Though leading industrial cybersecurity recommendations tend to suggest similar best practices, their origin from a variety of sources—often with products of their own to sell—can sometimes be skewed toward approaches that emphasize the use of certain products, or at least certain types of products. As a result, there has been a distinct need for an independent industrial cybersecurity standard that addresses specific Industrial Internet of Things (IIoT) requirements.
With the publication of the Industrial Internet Security Framework (IISF) by the Industrial Internet Consortium (IIC), industry now has a common security framework that addresses security issues in IIoT systems. The IISF, which is available free of charge at www.iiconsortium.org/IISF.htm, emphasizes the importance of five IIoT characteristics—safety, reliability, resilience, security and privacy. The framework also defines risk, assessments, threats, metrics and performance indicators. Additionally, the IISF separates security evaluation into endpoint, communications, monitoring and configuration building blocks with subdivisions for each one. Each perspective offers implementation best practices.
The IISF also takes an extra step—going beyond technology characteristics, threats and metrics—to separate the industrial space into three roles to help clarify distinct layers of responsibility as they apply to IIoT cybersecurity. The three roles identified in the IISF are component builders, system builders, and operational users. According to the IISF, component builders create hardware and software; system builders combine hardware and software solutions to create systems; and operational users are the owner/operators of the systems who manage the risk to their industrial processes posed by the systems. To ensure end-to-end security, industrial users must assess the level of trustworthiness of the complete system and each component and role in it.
“To add security to an industrial system, you must make sure it won’t interfere with safety and reliability requirements,” says Dr. Richard Soley, executive director of the IIC. “The IISF explores solutions to industrial problems that have plagued the industry for years. The IIC is also putting the IISF vision into practice in our testbed program.”

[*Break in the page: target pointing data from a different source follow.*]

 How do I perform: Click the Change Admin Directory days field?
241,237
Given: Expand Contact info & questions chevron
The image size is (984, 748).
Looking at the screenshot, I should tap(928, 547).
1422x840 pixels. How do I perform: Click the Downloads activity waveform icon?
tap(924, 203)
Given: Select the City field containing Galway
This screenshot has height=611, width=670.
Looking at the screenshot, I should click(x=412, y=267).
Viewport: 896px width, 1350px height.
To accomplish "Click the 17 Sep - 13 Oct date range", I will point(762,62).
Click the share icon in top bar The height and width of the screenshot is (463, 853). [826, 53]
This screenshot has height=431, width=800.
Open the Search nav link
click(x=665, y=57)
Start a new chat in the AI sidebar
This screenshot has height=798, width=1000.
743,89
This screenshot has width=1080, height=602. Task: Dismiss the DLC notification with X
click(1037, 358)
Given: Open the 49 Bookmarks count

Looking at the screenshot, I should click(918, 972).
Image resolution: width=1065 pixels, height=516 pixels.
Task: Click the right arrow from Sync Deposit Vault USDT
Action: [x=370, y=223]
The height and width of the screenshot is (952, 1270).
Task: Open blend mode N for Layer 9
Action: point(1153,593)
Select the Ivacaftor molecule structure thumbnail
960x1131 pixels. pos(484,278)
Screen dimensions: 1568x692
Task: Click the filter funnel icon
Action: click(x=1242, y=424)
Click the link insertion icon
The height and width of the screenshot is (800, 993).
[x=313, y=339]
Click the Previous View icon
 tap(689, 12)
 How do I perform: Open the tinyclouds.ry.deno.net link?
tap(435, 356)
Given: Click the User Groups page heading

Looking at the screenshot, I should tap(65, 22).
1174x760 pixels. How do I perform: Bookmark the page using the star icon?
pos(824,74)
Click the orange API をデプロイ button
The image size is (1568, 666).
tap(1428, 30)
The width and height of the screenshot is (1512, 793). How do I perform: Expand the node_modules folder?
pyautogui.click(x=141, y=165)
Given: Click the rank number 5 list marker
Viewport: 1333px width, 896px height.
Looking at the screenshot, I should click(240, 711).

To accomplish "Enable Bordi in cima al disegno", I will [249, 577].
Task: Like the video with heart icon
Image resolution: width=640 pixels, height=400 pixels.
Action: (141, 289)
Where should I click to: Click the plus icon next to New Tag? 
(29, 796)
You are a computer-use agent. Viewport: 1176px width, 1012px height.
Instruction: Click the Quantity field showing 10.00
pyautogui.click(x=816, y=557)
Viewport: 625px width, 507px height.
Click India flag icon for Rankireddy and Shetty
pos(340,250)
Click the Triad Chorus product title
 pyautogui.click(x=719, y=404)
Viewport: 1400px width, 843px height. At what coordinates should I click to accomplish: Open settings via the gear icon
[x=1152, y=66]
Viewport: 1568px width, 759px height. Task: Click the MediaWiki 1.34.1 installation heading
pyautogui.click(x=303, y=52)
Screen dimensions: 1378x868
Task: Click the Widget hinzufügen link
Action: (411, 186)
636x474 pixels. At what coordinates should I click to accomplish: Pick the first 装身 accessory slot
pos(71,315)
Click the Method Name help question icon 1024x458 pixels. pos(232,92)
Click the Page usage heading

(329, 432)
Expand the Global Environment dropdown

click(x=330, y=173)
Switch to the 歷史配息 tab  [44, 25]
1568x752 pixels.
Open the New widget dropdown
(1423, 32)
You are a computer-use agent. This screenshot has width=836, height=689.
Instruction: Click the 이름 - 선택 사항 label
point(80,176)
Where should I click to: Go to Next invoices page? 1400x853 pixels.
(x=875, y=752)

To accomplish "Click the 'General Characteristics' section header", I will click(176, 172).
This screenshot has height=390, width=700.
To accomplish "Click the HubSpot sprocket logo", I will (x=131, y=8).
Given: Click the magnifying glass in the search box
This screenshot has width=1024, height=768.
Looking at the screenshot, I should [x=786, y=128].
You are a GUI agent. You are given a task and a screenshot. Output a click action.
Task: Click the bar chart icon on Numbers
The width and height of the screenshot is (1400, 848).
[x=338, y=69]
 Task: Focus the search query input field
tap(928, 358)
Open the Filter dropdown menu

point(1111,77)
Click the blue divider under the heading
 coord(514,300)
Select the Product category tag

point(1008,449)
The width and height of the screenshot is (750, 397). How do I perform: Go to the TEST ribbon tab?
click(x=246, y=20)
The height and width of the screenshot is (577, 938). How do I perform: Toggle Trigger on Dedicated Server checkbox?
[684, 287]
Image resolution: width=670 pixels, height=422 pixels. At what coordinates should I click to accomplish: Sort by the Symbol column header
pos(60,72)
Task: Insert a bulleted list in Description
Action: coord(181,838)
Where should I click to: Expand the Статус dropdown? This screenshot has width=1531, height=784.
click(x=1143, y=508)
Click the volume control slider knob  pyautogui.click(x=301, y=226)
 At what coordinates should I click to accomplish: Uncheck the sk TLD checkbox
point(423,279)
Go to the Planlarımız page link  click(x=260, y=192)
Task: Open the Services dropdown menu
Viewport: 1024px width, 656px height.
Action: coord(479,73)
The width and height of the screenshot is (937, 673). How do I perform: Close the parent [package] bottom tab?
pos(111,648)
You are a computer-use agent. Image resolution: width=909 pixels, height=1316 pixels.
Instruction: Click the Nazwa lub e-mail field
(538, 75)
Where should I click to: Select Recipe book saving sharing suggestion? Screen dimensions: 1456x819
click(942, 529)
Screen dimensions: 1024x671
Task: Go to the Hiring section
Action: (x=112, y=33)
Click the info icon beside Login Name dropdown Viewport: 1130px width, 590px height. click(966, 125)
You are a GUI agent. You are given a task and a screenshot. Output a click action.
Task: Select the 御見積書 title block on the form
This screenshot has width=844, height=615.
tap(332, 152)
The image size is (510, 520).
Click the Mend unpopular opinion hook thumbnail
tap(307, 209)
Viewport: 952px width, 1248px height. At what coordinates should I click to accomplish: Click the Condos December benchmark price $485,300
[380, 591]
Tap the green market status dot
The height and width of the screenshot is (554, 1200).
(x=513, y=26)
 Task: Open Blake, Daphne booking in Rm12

Speaking of IIC testbeds, the IIC has just approved an IIC testbed for legacy sensor-to-cloud connectivity called the Smart Manufacturing Connectivity for Brownfield Sensors Testbed. Unlike new deployments, where IIoT levels of connectivity can be designed into sensors from the beginning, brownfield installations require processes and tools that will enable easy integration at both the operations technology (OT) and the IT level.
Led by IIC member TE Connectivity (TE), testbed participants also include SAP, ifm, and the OPC Foundation. Goals of this testbed include:
- Introducing a retrofit hardware solution (the "Y-Gateway") that makes use of existing physical connectivity;
- Extracting sensor data from the automation system without impacting operations;
- Delivering the sensor data to SAP’s platform through a secure OT/IT communication based on OPC UA (IEC 62541); and
- Defining and implementing a common device model based on an available open standard to allow for the integration of an IO-Link sensor with IT, enabling the remote configuration of the sensor.